Hacia el norte, “las grandes distancias de agua producen un gran oleaje cuando hay viento, entonces esta defensa es para protegerse del oleaje”. A tal fin, colocaron bloques hexagonales de cemento, sobre una cubierta previa de geotextil y piedra.
En síntesis, “el primer tramo -que es una obra anterior-, es una protección flexible que se va adaptando a la socavación y por lo tanto soporta bastante bien lo que es la corriente tangencial.
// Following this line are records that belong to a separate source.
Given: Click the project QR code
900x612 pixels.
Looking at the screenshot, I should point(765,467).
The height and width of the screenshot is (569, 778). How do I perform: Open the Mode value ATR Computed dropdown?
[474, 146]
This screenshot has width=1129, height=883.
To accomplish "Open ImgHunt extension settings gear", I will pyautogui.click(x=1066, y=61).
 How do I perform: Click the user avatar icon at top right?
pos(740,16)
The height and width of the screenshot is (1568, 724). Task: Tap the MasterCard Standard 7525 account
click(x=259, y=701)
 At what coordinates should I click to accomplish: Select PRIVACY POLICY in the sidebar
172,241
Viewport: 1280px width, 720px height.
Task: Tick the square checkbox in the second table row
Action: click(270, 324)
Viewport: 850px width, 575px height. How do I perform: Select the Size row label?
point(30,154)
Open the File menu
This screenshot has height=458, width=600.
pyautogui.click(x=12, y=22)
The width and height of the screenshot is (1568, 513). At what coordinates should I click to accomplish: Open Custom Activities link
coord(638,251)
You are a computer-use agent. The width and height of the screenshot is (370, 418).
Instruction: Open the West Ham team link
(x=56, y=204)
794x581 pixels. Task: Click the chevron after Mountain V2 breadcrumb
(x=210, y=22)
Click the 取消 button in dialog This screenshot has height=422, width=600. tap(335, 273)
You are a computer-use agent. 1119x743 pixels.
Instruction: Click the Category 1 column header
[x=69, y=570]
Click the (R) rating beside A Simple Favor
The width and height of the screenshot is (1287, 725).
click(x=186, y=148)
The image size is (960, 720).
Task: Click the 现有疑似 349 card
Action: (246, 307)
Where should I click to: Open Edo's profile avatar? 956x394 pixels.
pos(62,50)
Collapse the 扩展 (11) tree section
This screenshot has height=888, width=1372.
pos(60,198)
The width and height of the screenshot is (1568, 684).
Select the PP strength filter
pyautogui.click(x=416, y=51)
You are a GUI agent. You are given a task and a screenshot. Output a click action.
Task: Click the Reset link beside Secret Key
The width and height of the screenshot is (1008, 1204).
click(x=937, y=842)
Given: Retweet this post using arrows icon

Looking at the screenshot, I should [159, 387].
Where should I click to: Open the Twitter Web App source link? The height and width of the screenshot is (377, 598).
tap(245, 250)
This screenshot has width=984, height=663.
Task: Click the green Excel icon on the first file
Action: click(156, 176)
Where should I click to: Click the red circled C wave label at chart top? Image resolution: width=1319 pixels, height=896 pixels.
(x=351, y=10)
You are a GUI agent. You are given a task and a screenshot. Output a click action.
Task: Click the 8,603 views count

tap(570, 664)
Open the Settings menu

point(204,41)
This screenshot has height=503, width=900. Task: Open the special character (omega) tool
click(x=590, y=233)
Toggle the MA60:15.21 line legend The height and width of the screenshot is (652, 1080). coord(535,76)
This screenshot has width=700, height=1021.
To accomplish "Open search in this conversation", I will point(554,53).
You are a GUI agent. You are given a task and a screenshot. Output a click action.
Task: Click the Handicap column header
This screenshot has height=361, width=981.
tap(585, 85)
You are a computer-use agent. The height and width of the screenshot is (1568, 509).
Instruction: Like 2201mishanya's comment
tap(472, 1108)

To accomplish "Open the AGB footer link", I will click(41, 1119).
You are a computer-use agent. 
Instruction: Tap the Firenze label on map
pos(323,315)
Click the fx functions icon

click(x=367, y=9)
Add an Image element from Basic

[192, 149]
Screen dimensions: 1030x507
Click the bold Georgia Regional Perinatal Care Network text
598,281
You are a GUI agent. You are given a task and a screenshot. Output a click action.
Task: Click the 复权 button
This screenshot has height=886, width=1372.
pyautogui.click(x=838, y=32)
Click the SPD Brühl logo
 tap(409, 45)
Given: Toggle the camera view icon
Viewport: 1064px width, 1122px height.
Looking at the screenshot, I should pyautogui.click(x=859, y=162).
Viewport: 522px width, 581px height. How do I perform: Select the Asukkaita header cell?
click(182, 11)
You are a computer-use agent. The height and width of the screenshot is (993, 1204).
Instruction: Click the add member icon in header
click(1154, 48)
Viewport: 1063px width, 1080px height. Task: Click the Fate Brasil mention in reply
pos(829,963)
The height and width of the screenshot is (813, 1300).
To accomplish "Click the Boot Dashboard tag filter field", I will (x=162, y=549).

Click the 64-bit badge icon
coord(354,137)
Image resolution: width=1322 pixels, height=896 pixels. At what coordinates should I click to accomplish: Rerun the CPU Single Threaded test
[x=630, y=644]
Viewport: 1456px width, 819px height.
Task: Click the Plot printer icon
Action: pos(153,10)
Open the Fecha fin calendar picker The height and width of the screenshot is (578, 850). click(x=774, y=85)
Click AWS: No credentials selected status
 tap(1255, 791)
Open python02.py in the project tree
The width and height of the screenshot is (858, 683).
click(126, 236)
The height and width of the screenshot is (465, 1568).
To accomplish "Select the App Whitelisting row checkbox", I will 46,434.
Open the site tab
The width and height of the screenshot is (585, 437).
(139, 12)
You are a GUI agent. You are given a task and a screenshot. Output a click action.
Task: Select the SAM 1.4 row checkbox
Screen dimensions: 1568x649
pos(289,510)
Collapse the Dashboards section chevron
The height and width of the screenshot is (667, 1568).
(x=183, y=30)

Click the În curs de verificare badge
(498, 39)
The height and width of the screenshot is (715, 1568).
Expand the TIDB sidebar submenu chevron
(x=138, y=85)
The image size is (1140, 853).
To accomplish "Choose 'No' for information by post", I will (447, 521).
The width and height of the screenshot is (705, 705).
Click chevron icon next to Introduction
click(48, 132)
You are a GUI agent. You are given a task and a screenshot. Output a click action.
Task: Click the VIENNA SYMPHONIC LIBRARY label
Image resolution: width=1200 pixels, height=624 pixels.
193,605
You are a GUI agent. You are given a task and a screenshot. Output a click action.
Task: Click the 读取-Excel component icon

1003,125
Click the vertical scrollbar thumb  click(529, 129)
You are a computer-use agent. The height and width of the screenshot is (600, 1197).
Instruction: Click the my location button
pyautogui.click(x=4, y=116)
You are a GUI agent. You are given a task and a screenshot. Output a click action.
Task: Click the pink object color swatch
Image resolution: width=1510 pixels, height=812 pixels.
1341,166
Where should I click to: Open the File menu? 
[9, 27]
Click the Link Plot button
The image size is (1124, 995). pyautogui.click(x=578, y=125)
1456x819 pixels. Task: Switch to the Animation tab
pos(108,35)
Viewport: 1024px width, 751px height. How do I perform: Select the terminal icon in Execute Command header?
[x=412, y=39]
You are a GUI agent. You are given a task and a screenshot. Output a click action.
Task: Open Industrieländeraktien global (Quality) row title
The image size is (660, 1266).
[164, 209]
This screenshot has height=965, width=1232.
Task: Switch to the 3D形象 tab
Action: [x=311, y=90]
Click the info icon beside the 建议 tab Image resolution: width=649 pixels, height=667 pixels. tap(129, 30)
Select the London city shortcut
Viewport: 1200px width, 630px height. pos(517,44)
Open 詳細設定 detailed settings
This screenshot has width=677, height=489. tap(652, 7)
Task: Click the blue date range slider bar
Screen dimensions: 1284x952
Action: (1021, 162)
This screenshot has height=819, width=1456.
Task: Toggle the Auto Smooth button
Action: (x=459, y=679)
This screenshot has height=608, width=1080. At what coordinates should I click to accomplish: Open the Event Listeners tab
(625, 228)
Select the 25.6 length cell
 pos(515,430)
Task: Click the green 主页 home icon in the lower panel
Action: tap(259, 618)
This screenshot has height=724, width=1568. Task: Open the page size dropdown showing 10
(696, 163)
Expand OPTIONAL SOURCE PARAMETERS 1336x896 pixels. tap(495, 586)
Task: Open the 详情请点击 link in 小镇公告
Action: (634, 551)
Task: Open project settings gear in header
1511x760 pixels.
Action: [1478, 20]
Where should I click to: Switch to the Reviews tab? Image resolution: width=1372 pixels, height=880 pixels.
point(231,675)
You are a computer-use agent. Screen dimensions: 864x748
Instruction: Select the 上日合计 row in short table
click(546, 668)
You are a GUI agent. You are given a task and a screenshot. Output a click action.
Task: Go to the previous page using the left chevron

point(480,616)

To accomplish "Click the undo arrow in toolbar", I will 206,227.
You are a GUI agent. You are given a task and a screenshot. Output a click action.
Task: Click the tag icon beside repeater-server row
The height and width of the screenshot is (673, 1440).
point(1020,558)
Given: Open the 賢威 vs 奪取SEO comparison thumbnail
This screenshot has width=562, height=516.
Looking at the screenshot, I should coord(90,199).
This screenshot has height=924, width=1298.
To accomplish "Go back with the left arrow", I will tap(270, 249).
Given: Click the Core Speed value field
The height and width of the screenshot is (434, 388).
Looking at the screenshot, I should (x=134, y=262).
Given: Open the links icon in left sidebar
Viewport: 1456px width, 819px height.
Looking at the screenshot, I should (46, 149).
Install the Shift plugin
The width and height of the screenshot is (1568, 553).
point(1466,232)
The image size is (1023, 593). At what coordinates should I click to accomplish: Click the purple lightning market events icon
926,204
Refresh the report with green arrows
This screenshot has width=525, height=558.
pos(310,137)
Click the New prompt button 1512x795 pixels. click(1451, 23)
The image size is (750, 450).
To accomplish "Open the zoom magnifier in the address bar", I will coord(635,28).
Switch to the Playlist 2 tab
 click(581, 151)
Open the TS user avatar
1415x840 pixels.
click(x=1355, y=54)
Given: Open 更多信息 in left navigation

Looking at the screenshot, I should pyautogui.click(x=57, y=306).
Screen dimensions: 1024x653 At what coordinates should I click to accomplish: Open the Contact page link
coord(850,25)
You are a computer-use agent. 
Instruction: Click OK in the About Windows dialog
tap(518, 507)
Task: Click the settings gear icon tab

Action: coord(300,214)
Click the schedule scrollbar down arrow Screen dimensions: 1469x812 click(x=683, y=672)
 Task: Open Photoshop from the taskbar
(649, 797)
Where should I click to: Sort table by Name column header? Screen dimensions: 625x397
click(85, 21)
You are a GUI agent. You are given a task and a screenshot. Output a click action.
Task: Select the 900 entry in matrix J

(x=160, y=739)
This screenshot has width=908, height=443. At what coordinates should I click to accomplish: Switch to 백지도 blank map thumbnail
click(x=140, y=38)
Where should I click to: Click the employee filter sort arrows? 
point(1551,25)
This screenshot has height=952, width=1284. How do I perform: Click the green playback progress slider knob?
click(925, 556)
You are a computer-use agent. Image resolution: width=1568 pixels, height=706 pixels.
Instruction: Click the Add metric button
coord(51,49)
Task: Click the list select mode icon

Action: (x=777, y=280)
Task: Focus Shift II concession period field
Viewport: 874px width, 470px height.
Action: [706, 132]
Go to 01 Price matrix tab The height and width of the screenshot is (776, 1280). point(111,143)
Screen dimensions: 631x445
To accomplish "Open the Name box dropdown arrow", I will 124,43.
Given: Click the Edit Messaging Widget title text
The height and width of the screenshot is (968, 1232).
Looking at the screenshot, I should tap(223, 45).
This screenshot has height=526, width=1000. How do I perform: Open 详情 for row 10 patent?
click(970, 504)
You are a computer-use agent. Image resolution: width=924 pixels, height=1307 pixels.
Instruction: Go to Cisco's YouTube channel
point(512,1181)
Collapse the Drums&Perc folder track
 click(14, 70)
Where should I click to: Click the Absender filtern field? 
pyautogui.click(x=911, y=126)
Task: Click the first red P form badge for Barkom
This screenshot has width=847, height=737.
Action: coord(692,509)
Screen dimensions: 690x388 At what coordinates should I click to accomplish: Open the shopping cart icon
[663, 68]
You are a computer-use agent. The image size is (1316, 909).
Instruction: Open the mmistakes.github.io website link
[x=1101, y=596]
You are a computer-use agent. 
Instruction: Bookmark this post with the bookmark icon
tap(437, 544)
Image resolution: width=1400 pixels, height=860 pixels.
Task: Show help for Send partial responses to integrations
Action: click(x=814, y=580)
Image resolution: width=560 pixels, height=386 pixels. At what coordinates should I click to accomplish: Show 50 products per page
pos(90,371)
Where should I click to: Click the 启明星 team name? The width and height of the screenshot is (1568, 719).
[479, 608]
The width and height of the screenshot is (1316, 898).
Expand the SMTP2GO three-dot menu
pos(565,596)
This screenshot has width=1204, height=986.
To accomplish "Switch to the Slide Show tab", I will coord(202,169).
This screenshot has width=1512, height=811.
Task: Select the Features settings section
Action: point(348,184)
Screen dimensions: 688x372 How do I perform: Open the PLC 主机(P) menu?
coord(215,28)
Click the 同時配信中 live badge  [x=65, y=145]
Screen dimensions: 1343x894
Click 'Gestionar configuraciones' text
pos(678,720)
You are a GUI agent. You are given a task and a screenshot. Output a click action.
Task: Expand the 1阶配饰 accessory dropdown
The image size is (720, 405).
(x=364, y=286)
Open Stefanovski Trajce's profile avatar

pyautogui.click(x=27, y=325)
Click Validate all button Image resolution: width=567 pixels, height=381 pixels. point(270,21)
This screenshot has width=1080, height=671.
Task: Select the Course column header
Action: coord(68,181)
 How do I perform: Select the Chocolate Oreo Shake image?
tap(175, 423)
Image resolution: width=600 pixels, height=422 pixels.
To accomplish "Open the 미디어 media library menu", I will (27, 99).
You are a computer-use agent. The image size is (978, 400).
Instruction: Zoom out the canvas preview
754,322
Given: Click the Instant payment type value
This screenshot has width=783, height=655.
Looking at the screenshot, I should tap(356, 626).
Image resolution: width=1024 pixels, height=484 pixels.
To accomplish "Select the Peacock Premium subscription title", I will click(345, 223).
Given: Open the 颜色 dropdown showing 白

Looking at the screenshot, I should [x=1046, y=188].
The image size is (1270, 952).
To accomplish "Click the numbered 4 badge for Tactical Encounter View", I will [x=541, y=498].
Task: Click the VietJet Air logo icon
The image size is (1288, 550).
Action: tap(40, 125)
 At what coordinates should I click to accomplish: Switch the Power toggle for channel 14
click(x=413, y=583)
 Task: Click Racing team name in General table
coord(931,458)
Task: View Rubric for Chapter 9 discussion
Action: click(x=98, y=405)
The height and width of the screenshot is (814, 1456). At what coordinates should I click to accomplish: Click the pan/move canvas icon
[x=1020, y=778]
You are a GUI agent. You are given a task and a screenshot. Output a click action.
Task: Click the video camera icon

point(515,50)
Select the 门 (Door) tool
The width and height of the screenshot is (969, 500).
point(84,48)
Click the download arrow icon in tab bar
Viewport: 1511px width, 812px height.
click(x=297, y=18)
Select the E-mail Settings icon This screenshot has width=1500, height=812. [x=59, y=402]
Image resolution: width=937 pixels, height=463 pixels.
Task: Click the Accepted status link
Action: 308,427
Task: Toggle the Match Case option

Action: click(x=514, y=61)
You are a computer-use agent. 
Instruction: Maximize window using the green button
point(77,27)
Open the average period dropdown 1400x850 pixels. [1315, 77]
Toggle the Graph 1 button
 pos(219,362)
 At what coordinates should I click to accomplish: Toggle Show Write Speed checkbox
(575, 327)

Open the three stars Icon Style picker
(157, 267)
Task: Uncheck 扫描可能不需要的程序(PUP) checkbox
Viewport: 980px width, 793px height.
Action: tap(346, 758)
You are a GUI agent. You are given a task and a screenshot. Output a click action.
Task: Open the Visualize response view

Del otro lado es semi-rígida, para el oleaje, porque el objetivo de este sistema es que cuando choque la ola, rompa”.
Día a día
La obra comenzó a fines de septiembre del año 2001. A los pocos meses, se vio interrumpida a causa de la crisis y la devaluación.
En marzo de 2002 decayó hasta junio de 2003, cuando se retomaron los trabajos. Entonces, se establecieron nuevos plazos a causa de algunas ampliaciones que se proyectaron por sugerencia del Ministerio de Asuntos Hídricos.
Allí se fijó la fecha de terminación para fines de enero de 2005.
Desagües
Según trascendidos, los operarios y encargados de la obra habrían detectado desagües clandestinos. “Hay algunas aguas negras ahí”, una persona relacionada con la tarea deslizó que podría haber “desagües no sólo pluviales sino también pluviocloacales”.
Ratas
La mayoría de la gente las aborrece, pero ellas parecen haberse adueñado de la costanera. Es que cuando el sol se esconde, las ratas comienzan a asomar.
Una instantánea entre el Colgante y el Faro, devuelve la imagen de varias ratas que pasean entre la corriente marrón. Esta presencia preocupó a vecinos que se comunicaron con El Litoral a principios de enero, lo que generó una nota en este diario el 19 de ese mes. FOTO: FLAVIO RAINA.